Slow Cotswolds

  • Celebrate American Independence Day in Bath

    The Cotswolds, Bath and American Independence - an unusual combination perhaps but it's perfectly possible to make the match. And for US residents in Britain and visiting the Cotswolds on July 4th who may be feeling a little homesick, the UNESCO World Heritage city of Bath, or Claverton Down to be exact, is the place to be.

    There, on Claverton Down sits Claverton Manor, a magnificent imposing stone house set in acres of equally magnificent and immaculately cared for gardens with the grounds overlooking the picturesque Limpley Stoke Valley. The house and grounds belong to the American Museum in Britain (pages 63-4). The museum, the only one of its kind outside the United States, is dedicated to exhibiting and educating about colonial America. And they know how to put on a summer party.

    Not able to fit all the partying into one day, this year the American Museum's Independence Day celebrations will span over two weekends. The first weekend of celebrations (June 30th and July 1st) will transport visitors back to 1776 in the guise of a living history weekend and the spectacle of the Crown Forces Association and the Society of King George the Third. You'll be able to marvel at the redcoats and revolutionaries as they display military might (plug your ears - expect loud bangs) and civilian comforts of the late 18th century America.

    Then it's on to the big day. Visit the museum on Wednesday 4th July between 10am and 5pm and you'll get free entry. In the evening there will be music from two folk performers: The Danberry's and Sarah McQuaid.

    To round off the celebrations on 7th and 8th July, the American Museum will have a weekend of razzamataz including music, a barbecue, fun and American games. Don't forget to wear stars and stripes!
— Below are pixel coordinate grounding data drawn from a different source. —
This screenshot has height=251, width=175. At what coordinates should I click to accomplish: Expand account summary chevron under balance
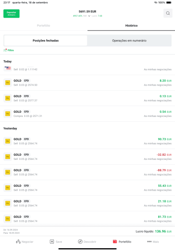click(89, 16)
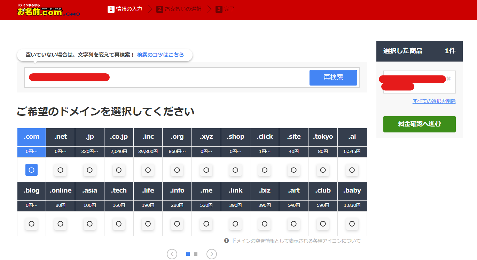The height and width of the screenshot is (260, 477).
Task: Open the domain availability icons explanation link
Action: coord(296,241)
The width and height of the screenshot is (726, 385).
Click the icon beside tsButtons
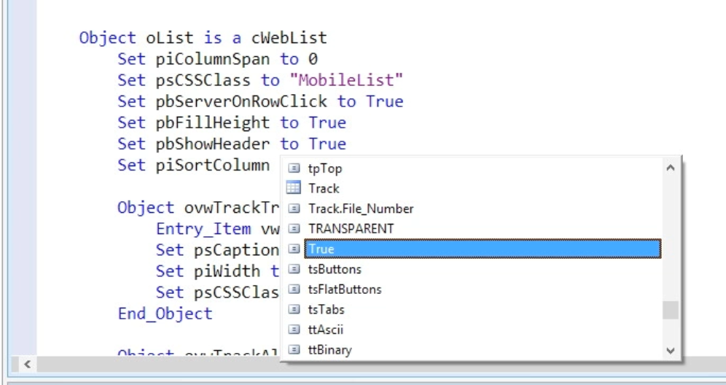(x=294, y=269)
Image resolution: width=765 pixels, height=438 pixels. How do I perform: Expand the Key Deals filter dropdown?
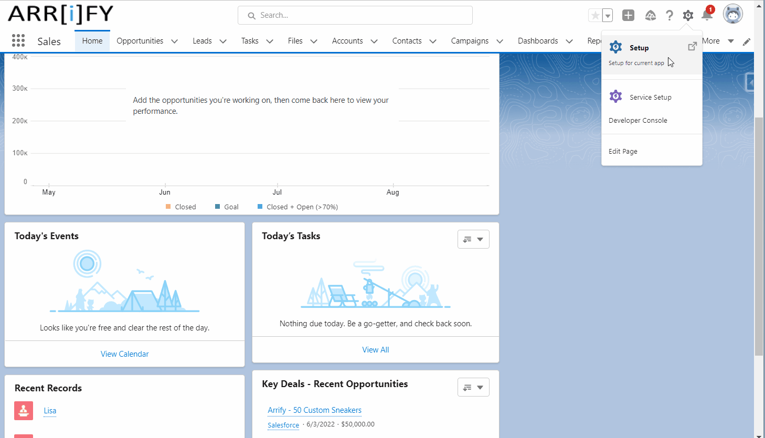coord(473,388)
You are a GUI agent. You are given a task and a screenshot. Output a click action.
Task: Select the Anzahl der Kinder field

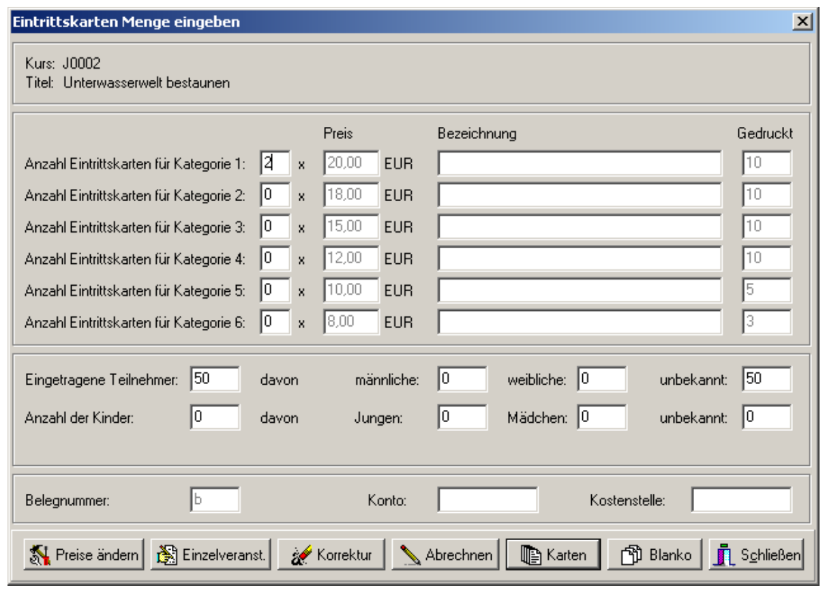click(x=215, y=417)
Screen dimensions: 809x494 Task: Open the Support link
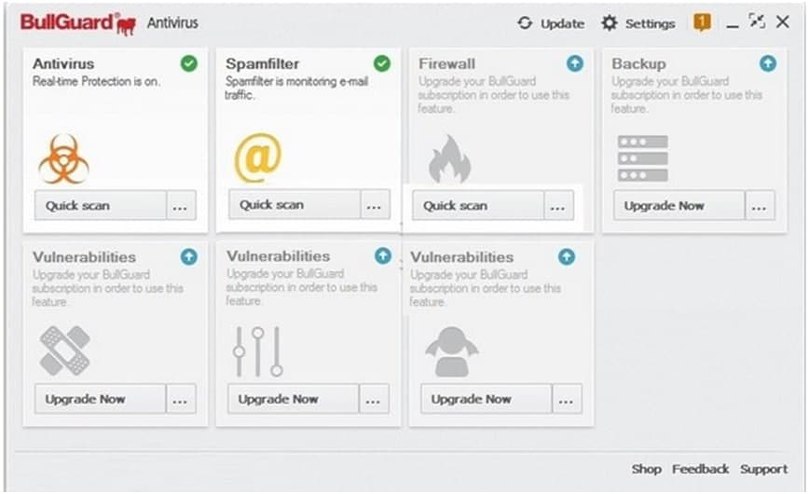pyautogui.click(x=763, y=469)
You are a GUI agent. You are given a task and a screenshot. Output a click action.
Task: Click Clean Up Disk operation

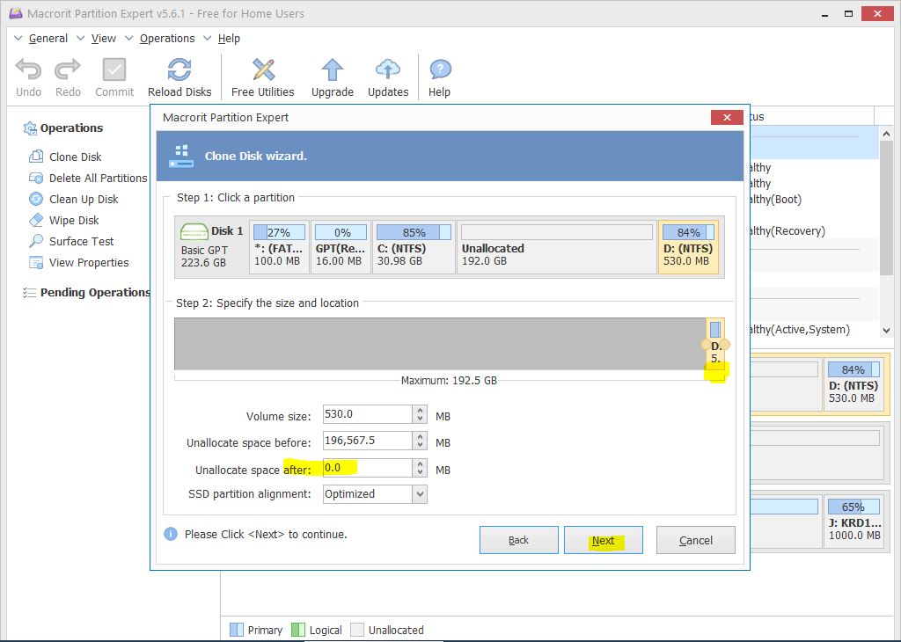tap(84, 200)
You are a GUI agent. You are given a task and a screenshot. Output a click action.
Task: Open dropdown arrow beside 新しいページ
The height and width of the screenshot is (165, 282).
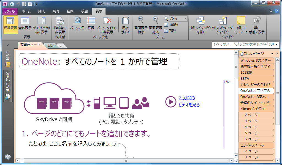pos(272,54)
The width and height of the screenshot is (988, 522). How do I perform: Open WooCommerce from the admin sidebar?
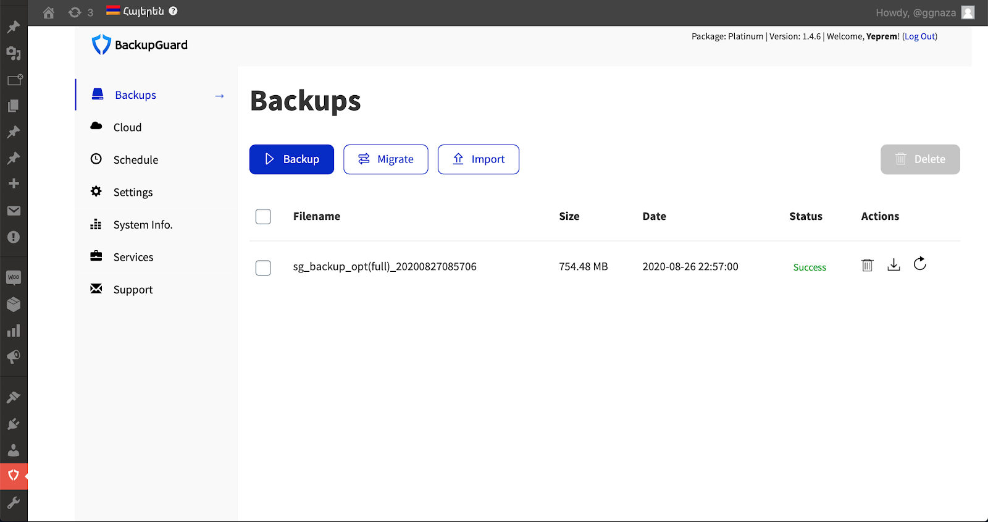click(14, 277)

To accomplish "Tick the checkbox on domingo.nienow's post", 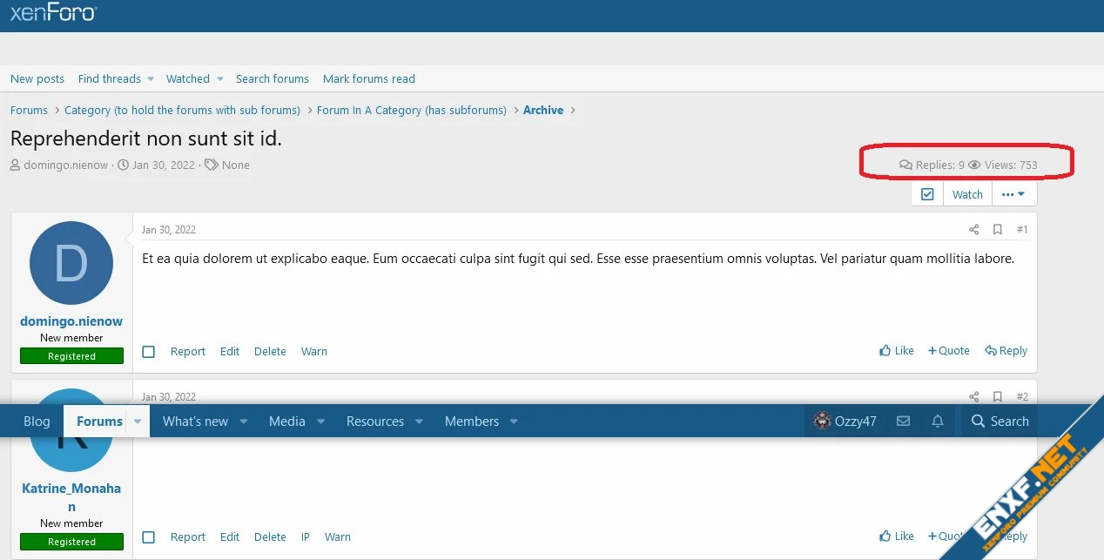I will pyautogui.click(x=149, y=352).
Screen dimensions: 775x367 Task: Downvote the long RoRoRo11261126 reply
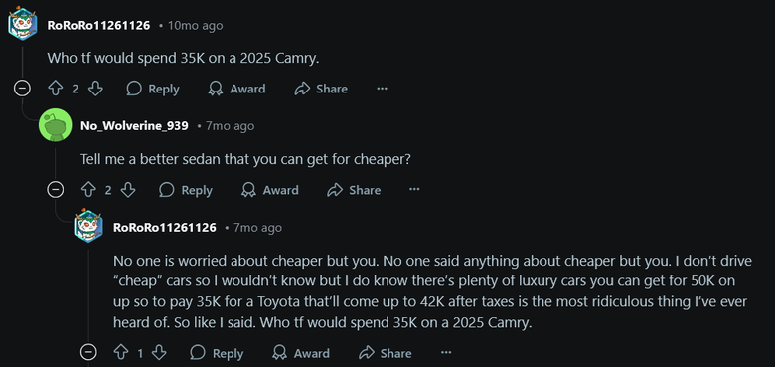tap(159, 353)
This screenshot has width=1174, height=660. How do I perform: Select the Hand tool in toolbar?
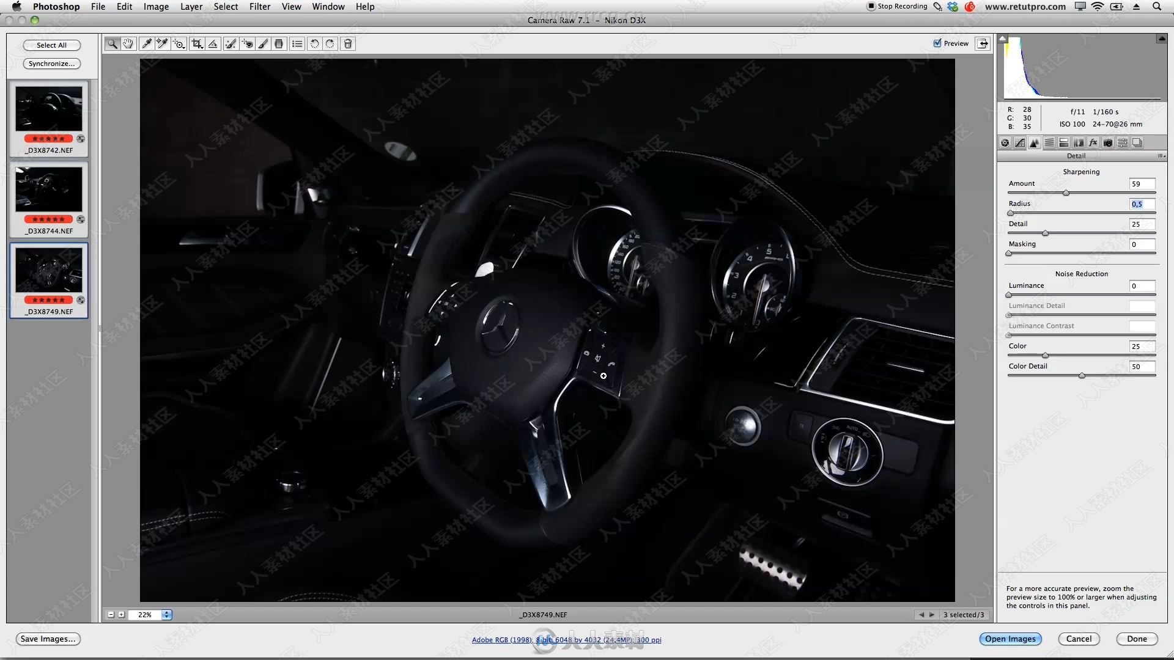pos(128,43)
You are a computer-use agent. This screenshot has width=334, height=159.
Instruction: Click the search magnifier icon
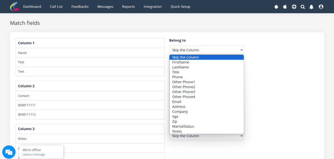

    While you're there, immerse yourself in the museum's American culture with the fantastic folk art collection, amazing quilts and textiles. On display until 29th July is the oldest known patchwork coverlet in Britain. This year marks the 300th anniversary since the Coverlet was made, in 1718. It will join the Museum's own world-renowned textile collection that showcases more than 250 antique quilts, regarded as the finest collection of its type in Europe and equalling many premier collections in the United States. The Textile Room, which houses the collection, is indeed my favourite room in the Museum.